Nvidia Backs DeepInfra in $107 Million Raise

Nvidia has invested in DeepInfra, a company specializing in an optimized AI inference cloud built around Nvidia’s GPU hardware, to enhance efficient access to open-source AI models and reduce inference costs. With $107 million in new funding, DeepInfra plans to expand its infrastructure across the US and globally, overcoming supply chain challenges through strategic partnerships to meet the growing demand for scalable AI inference services.

Nvidia has invested in DeepInfra, a company focused on building a specialized inference cloud that enables efficient access to open-source AI models. DeepInfra’s infrastructure is purpose-built to optimize AI inference, which is a critical phase in deploying AI models. Nvidia’s participation in the funding round reflects its interest in supporting technologies that enhance the utilization of its GPU hardware for AI workloads.

Unlike competitors such as Cerebras, which position themselves as alternatives to Nvidia, DeepInfra aligns closely with Nvidia’s hardware ecosystem. The company believes Nvidia’s GPUs remain the most efficient solution for AI inference and has heavily invested in leveraging this hardware. DeepInfra collaborates with Nvidia to improve inference efficiency and reduce the cost per token processed, anticipating that inference will account for the majority of AI compute demand in the future.

DeepInfra currently processes around five trillion tokens per week, achieving cost efficiencies through a combination of hardware deployment and software optimization. Key to their approach is effective caching mechanisms, such as key-value caches, which reduce redundant computations when AI agents make repeated requests with similar contexts. This focus on the entire stack—from data center selection to software design—has allowed DeepInfra to build a scalable and efficient inference cloud over the past four years.

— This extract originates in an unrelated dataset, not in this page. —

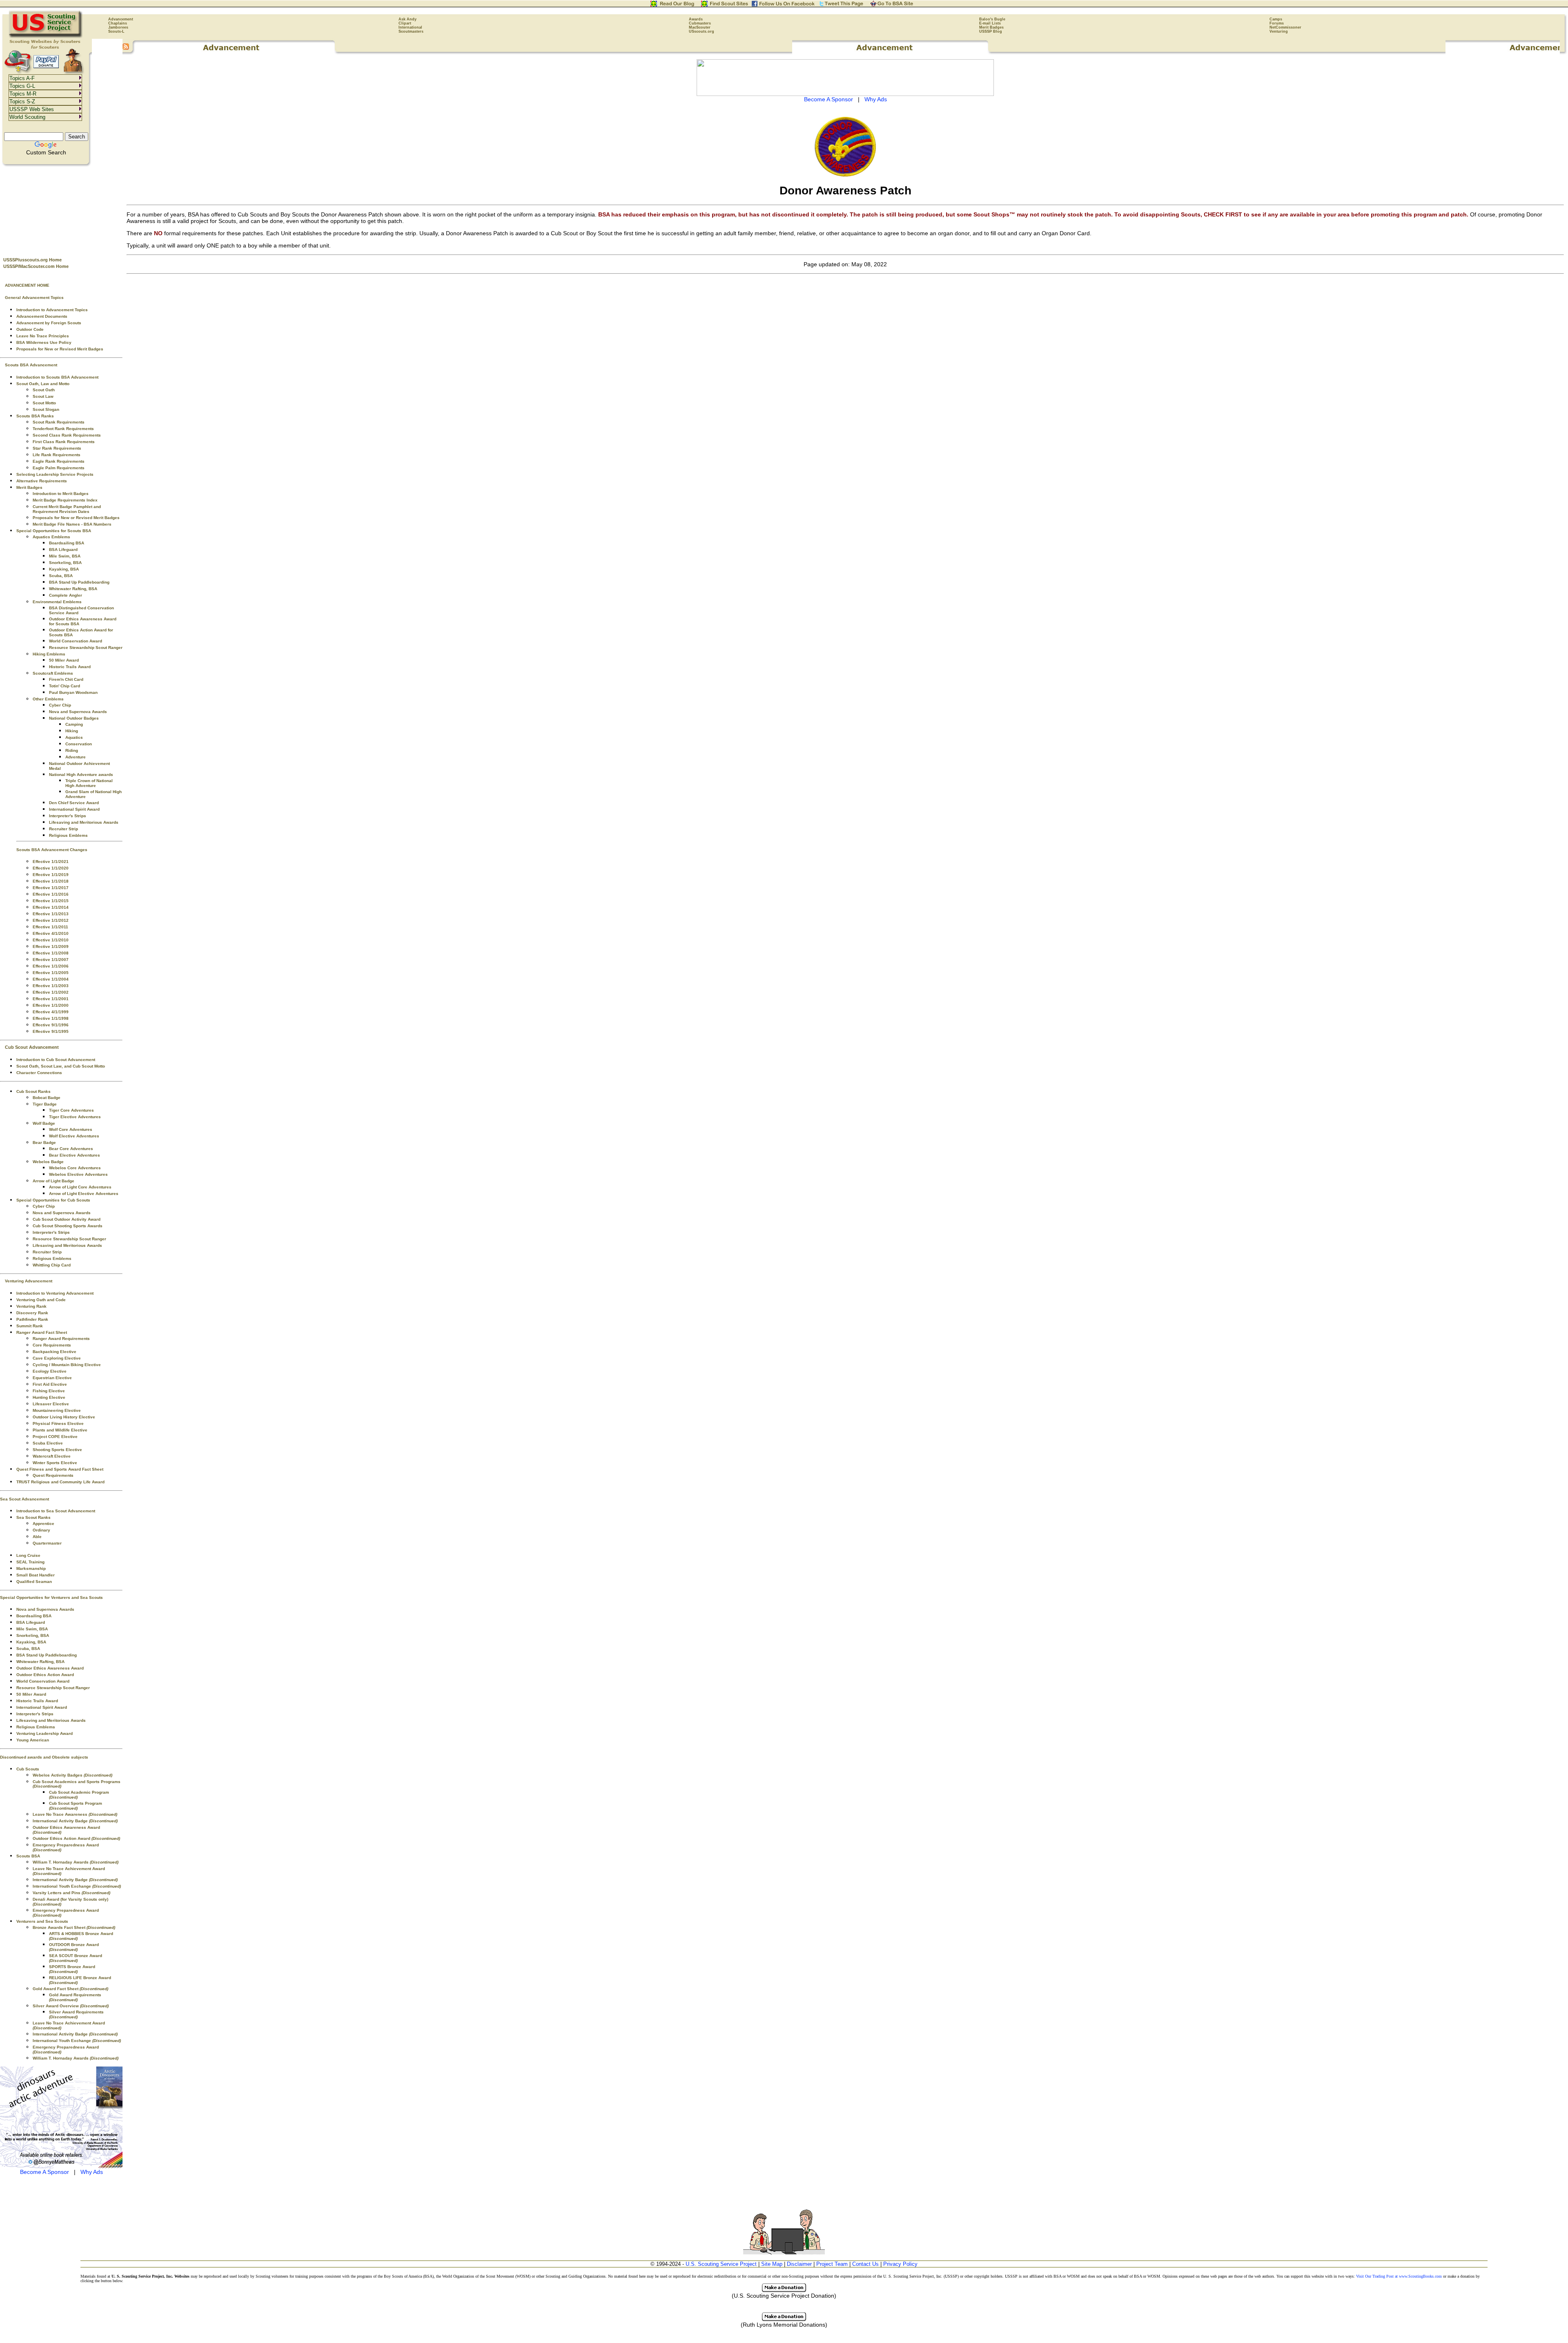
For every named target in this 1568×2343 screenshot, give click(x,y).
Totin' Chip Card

With the recent $107 million funding, DeepInfra plans to expand its platform by deploying the latest Nvidia chips and scaling operations across the United States, with future plans to enter European and Asian markets. The company operates out of eight data centers and aims to increase its infrastructure footprint to meet growing demand for AI inference services globally.

Supply chain challenges, particularly shortages of memory and storage components, have impacted DeepInfra’s ability to build inference clusters. Strategic investors like Samsung and Super Micro play a crucial role in securing necessary hardware supplies. Given the immense compute requirements for AI inference—far exceeding traditional computing needs—DeepInfra emphasizes the importance of strong partnerships to navigate chip shortages and ensure steady growth in its AI infrastructure capabilities.